How many samples were there at minimum in each directory during your metric calculations?

usert5432 commented 1 year ago

In this wrapper function from your code, is the input to calculate_metrics a singular image or a directory with images? If it is the latter, does that mean you called calculate_metrics for every attribute you compared such as anime to selfie and selfie to anime etc.

FID scores are evaluated between directories of images. In the case of the Anime <-> Selfie translation we evaluate scores between the following directories:

  1. Real Anime Images vs Anime images obtained from selfies
  2. Real Selfie Images vs Selfie images obtained from anime images

How many samples were there at minimum in each directory during your metric calculations?

We used the entire test datasets for the evaluation. The smallest test dataset belongs to Anime2Selfie and it has just 100 anime and 100 selfie images.

jonatelintelo commented 1 year ago

Thank you for the answers, I can work further with this now.

We used the entire test datasets for the evaluation. The smallest test dataset belongs to Anime2Selfie and it has just 100 anime and 100 selfie images.

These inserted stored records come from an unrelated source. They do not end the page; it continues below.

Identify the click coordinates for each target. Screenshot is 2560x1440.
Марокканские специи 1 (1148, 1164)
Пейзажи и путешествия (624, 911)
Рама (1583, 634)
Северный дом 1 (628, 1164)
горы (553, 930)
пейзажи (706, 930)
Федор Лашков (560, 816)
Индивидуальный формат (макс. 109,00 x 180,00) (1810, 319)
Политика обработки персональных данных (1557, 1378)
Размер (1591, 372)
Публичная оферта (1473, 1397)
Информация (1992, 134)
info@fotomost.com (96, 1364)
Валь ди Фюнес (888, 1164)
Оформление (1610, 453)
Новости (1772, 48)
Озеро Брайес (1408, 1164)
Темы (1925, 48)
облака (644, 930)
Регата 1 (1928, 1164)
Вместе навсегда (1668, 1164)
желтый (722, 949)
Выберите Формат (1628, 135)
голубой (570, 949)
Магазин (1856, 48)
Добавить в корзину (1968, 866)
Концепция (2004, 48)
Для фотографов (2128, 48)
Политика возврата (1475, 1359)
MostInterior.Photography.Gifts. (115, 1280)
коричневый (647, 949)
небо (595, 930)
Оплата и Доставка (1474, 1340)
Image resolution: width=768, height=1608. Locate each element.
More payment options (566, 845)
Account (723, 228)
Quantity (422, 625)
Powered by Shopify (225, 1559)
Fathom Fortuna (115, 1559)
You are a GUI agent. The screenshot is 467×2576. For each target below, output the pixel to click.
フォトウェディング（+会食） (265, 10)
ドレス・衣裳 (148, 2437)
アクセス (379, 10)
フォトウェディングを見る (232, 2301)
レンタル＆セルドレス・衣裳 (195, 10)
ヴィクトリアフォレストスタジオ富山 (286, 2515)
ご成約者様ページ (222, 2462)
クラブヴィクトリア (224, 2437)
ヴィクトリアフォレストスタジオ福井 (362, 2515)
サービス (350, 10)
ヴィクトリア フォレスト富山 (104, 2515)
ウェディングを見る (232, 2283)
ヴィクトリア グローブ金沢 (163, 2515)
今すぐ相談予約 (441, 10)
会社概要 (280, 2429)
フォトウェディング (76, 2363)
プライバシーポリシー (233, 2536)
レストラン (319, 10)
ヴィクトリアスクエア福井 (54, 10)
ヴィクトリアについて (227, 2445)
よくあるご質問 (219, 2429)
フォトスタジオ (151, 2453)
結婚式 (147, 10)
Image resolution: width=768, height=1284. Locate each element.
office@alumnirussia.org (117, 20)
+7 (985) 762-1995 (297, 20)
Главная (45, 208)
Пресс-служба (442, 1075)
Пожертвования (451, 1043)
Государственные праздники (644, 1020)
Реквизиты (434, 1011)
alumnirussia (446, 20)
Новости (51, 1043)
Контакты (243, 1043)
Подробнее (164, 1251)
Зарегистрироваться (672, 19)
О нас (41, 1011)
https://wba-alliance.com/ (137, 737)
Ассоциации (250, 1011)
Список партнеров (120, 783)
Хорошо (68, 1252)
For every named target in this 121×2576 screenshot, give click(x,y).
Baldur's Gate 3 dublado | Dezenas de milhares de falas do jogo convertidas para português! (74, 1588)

I also took a look at another FID implementation from pytorch-fid. For this implemenation the author recommends to use at least 2048 images due to the last pooling layer dimension in the inception network. Changing this might result in scores no longer correlating with visual quality. Do you know if the torch-fidelity has this same constraint and did you take this into account for the paper?

usert5432 commented 1 year ago

Hi @jonatelintelo,

Do you know if the torch-fidelity has this same constraint and did you take this into account for the paper?

No, unfortunately, I am not aware whether torch-fidelity makes such recommendations or not. And, we did not take torch-fid recommendation into account.